A second non-narrative, non-belief form of action is generated by “what-if” statements. This is essentially a matter of curiosity. What-ifs are what side projects are typically based on. Side projects lack belief and/or narrative (depending on which type of person you are) to become full-time projects but have stronger energy than mere hedging activities. Sometimes, side projects generate sufficient conviction - for example by confirming an assumption that can then become the backbone of a new narrative - to become full-time projects. In the interim, the previous full-time project - like a full-time job - moves from being the main narrative to being a pure hedging strategy. When this happens, there is simply too little energy to continue properly. These are the cases where people go to work and end up working on their side project all the time, until either they get caught - and likely fired - or they quit. Eventually, even the hedging is dropped or substituted for another less action-intensive hedging. 

The investing side of what-if actions is optionality. Investors will at times make bets where there is no belief and no narrative if the upside of something realising its hypothetical potential is high enough to justify the bet and the effort - and risk taking - that goes into it. In the investor case, the difference between optionality and hedging is not that pronounced, but it is still a different thing. Optionality is about keeping a door open for future action. It is a bit like procrastinating until stronger conviction kicks in - like in the case of side projects - while hedging is mostly a one-off event to then move on. 

It is often said that the ability to suspend disbelief is a key trait of entrepreneurs and investors, especially the most visionary ones.
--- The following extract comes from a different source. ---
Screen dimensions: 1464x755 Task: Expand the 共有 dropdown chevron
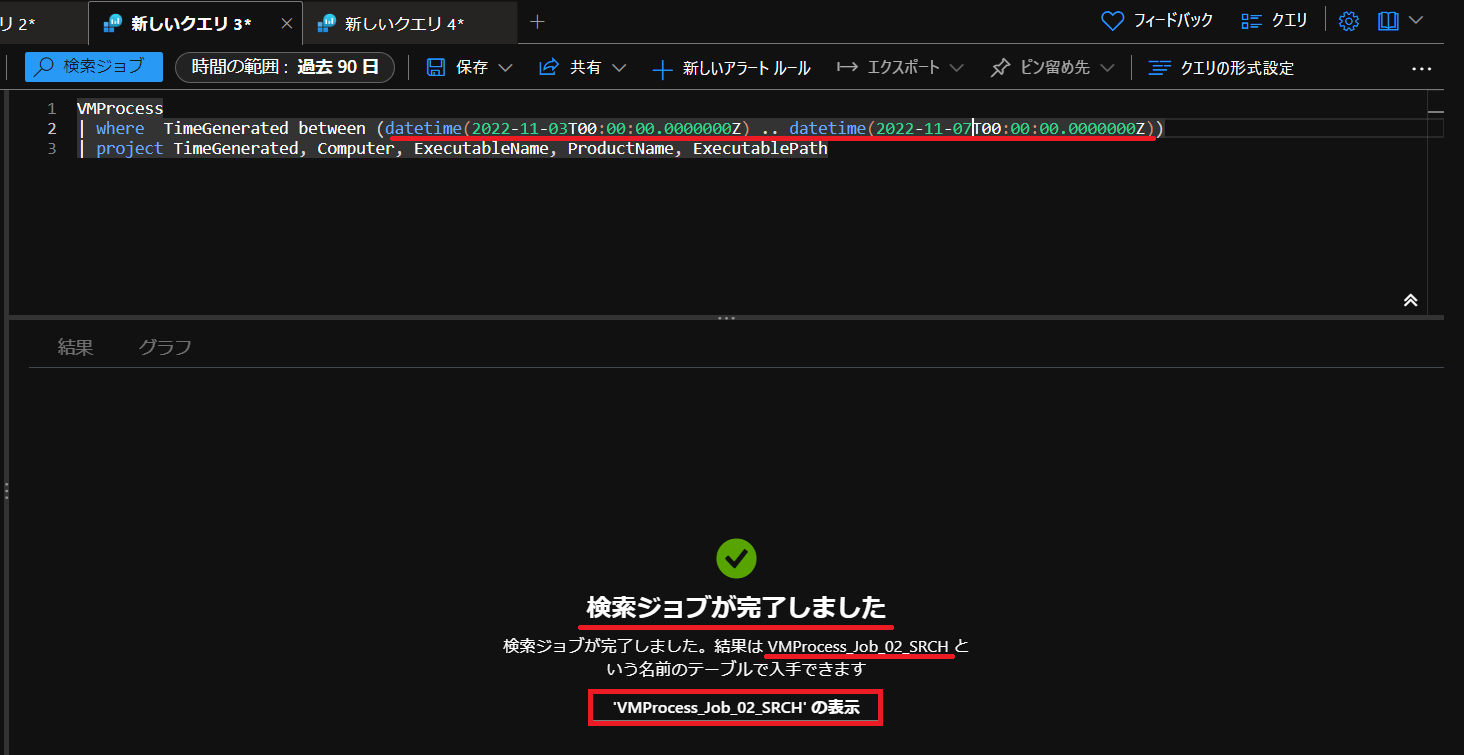619,68
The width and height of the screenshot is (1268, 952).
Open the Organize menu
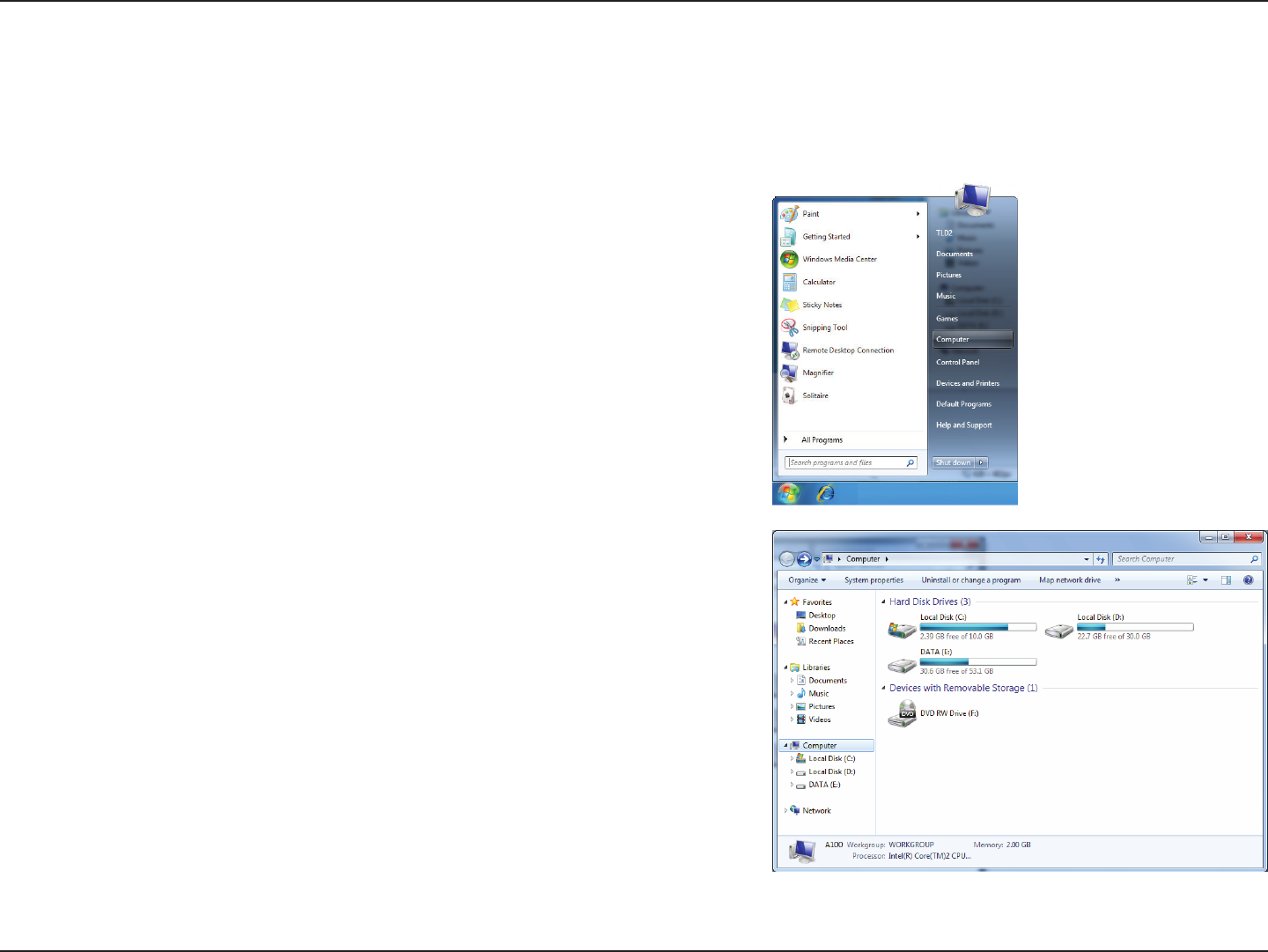(807, 580)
Suspending disbelief doesn’t necessarily mean believing. For non-believers, it all boils down to our degree of scepticism. St. Thomas had to touch before he could actually believe - he was an absolute sceptic, he could not suspend disbelief. Pascal found a logical trick to justify believing without believing - he was hedging. The scientific method allows us to proceed by series of guesses, as long as we are willing to test their validity by attempting to falsify them. The suspension of disbelief does not require the suspension of reason. A sceptic can also be brave.


1 It can also be an explanation/rationalisation of present or past events, but this is not so relevant for this discussion.

2 This is why most “cover your ass” corporate innovation/disruption initiatives fail - you basically hope them not to happen.